**Requirement 1**
In the Pointe des Almadies excerpt, which landmark in Sierra Leone marks the south-eastern point of reference?
**Requirement 2**
Continue the Pointe des Almadies excerpt from its last sentence.

──────── Excerpt ────────

An oceanic front exists in the waters off Pointe des Allmadies. The waters of the equatorial northern flank are measurably warmer than the southern flank, with differences of 2 to 3 C-change. This causes differences in water chlorophyll levels, and resultant differences in fish abundance on different sides of the peninsula. The point is also a very good location for watching migratory seabirds

== Maritime boundary determination ==
Pointe des Almadies served an important role in a 1985 ruling that determined the maritime boundary between the nearby countries of Guinea and Guinea-Bissau. Both Guinea and Guinea-Bissau have short coastlines, so an international tribunal measured the general trend of the central West African coast from landmarks in the adjacent countries Senegal and Sierra Leone. Pointe des Almadies marks the north-western point of reference and Cape Schilling in Sierra Leone marks the south-eastern point of reference. The maritime boundary between Guinea and Guinea-Bissau extends in a direction perpendicular to a line connecting the relative positions of these two landmarks.

──────── Exercise data ────────

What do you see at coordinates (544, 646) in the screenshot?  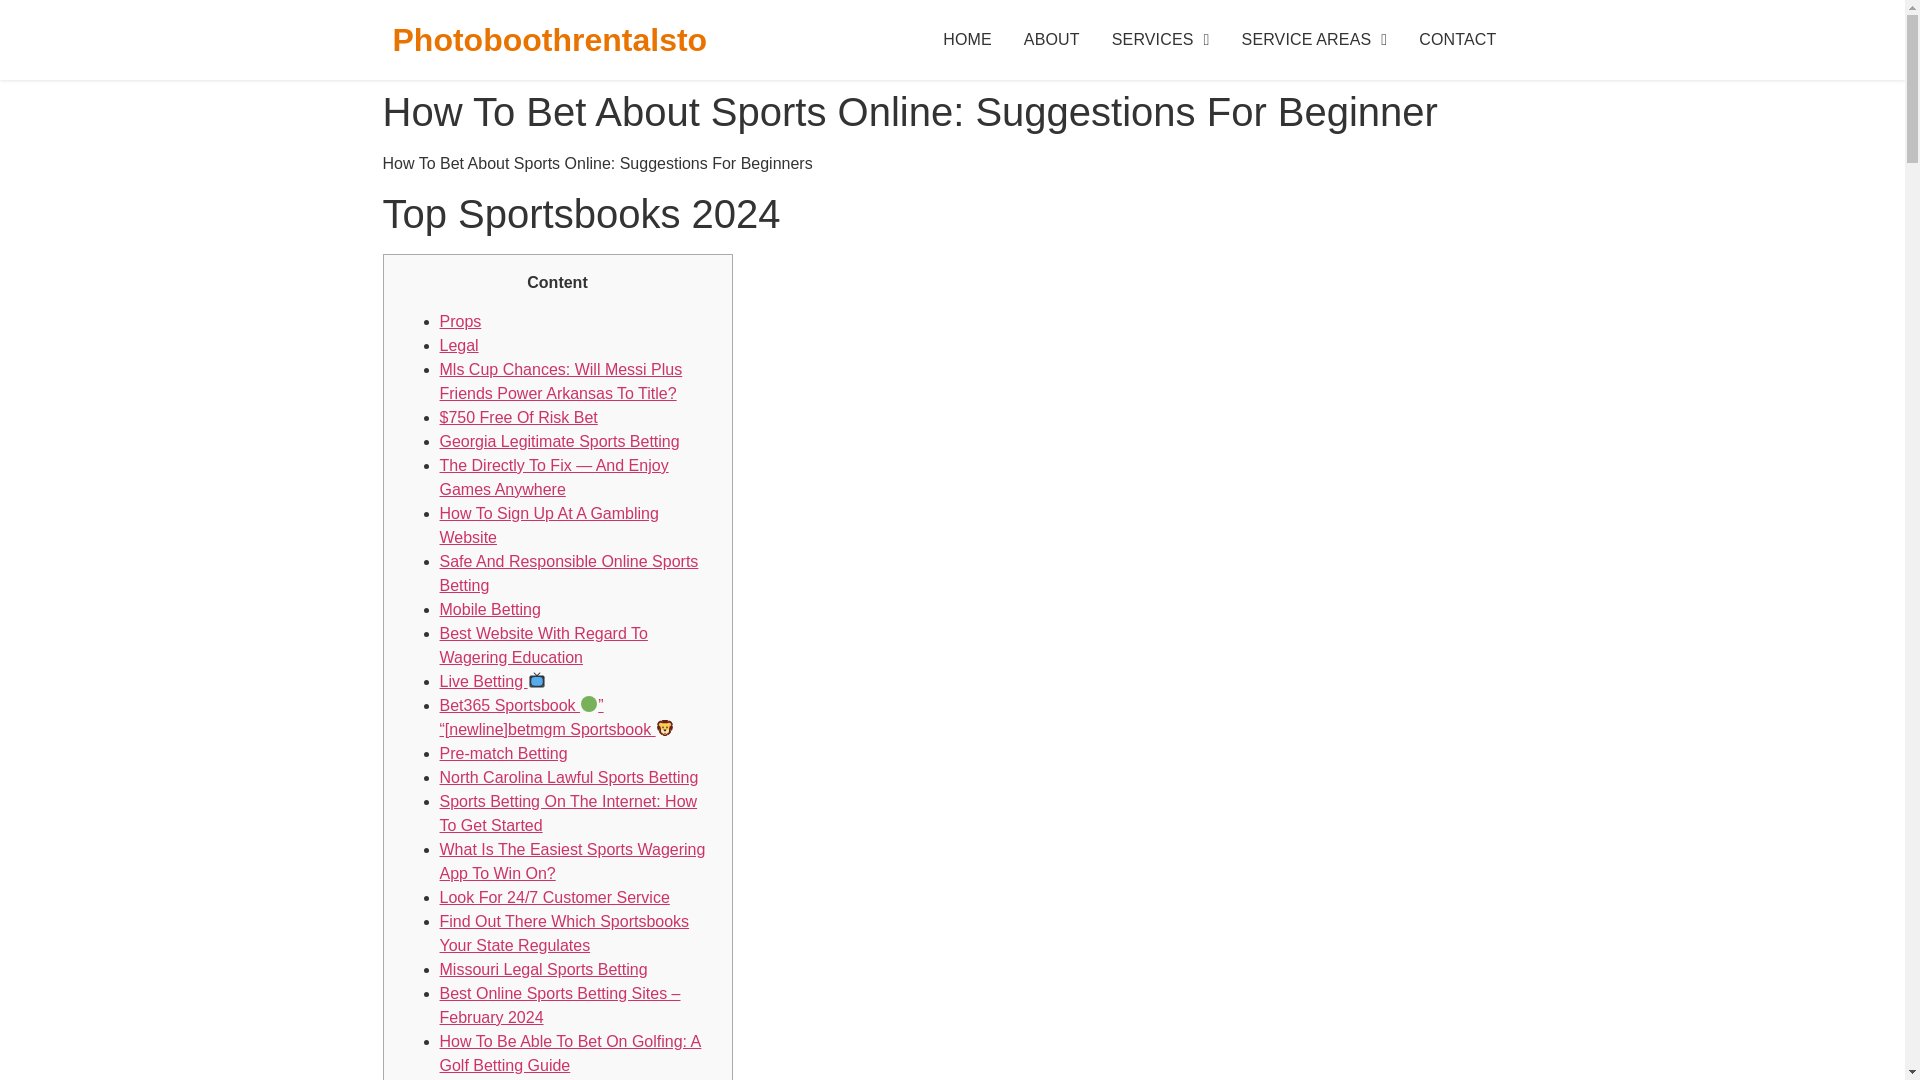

────────

**Expected output 1**
Cape Schilling

**Expected output 2**
== Surf ==
The Almadies peninsula was a featured location in the 1964 film The Endless Summer where Bruce Brown shot the film's stars Mike Hynson and Robert August at a reef near Pointe des Almadies. The best surfing in Senegal is on the peninsula, with locations within walking distance on both the north and south sides of the peninsula. Peak season is November through May.